Improve error handling around Device Agent tunnels #2488

knolleary · 2023-07-14T11:47:11Z

Part of #2483

Description

This modifies the Device Agent tunnel handling to improve its overall error handling and resiliance.

If the tunnel (websocket from the device agent) closes, it now allows the device agent to reconnect its tunnel. Previously we would discard the whole tunnel and require the user to toggle the enable/disable editor button to get it working again.

To provide better feedback to the user, when the Editor is 'enabled', the page polls every 5 seconds in case of any status change. If it finds the editor is enabled, but the device agent is not currently connected, it shows the following (and disables the Open Editor button).

In this case, the Device Agent will either reconnect of its own accord or the enable/disable button will have to be toggled to trigger the agent to reconnect.

It also now does a better job of handling websocket disconnects from editors. Previously it did nothing if an editor closed its window - it will now send a notification to the device agent so it can close its corresponding websocket.

The same is true in reverse - the Device Agent will (once the companion PR is merged) send a closed notification over the tunnel if Node-RED closes a websocket connection.
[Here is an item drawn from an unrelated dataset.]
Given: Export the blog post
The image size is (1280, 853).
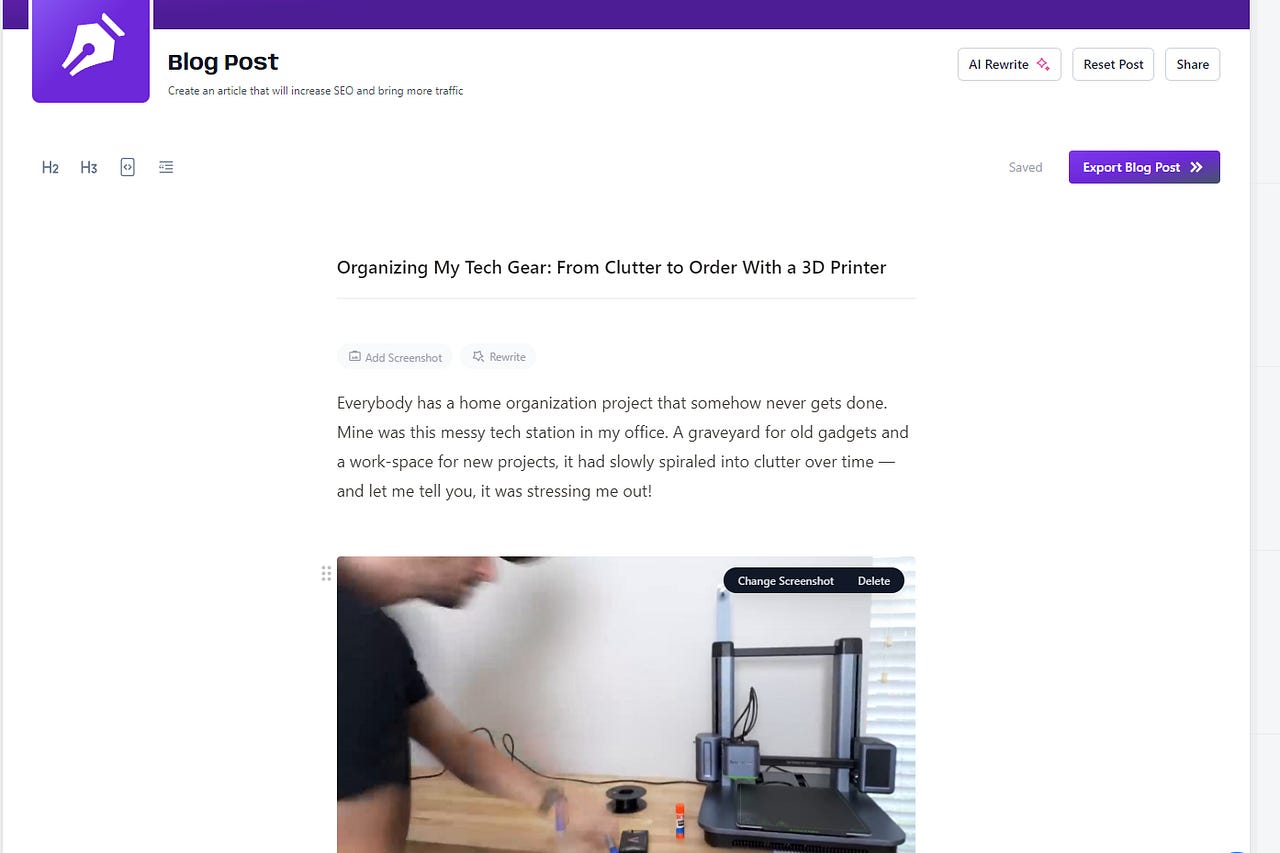Looking at the screenshot, I should pos(1144,167).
This allows the platform to close the corresponding editor websocket - which in turn ensures the editor shows the 'lost connection to server' message.
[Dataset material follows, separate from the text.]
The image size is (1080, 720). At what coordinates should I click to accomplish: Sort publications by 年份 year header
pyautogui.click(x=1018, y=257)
I have tested these changes against the current released Device Agent (which doesn't do any of the tunnel reconnection logic). Everything works as well as it did before - which is to say, gold path is great, but stray off it and you have toggle the enable/disable button to get reconnected. The main point is the feedback improvements about being in these iffy states.

When the new Device Agent (PR coming shortly...), everything feels much more robust and reliable. You can disable editor mode, reenable it, and any existing editor browser will reconnect without requiring a reload, so un-deployed changes won't get lost.

There are a number of further improvements to be had which I'll write up separately but aren't needed right now to improve the overall reliability of the device editor proxy.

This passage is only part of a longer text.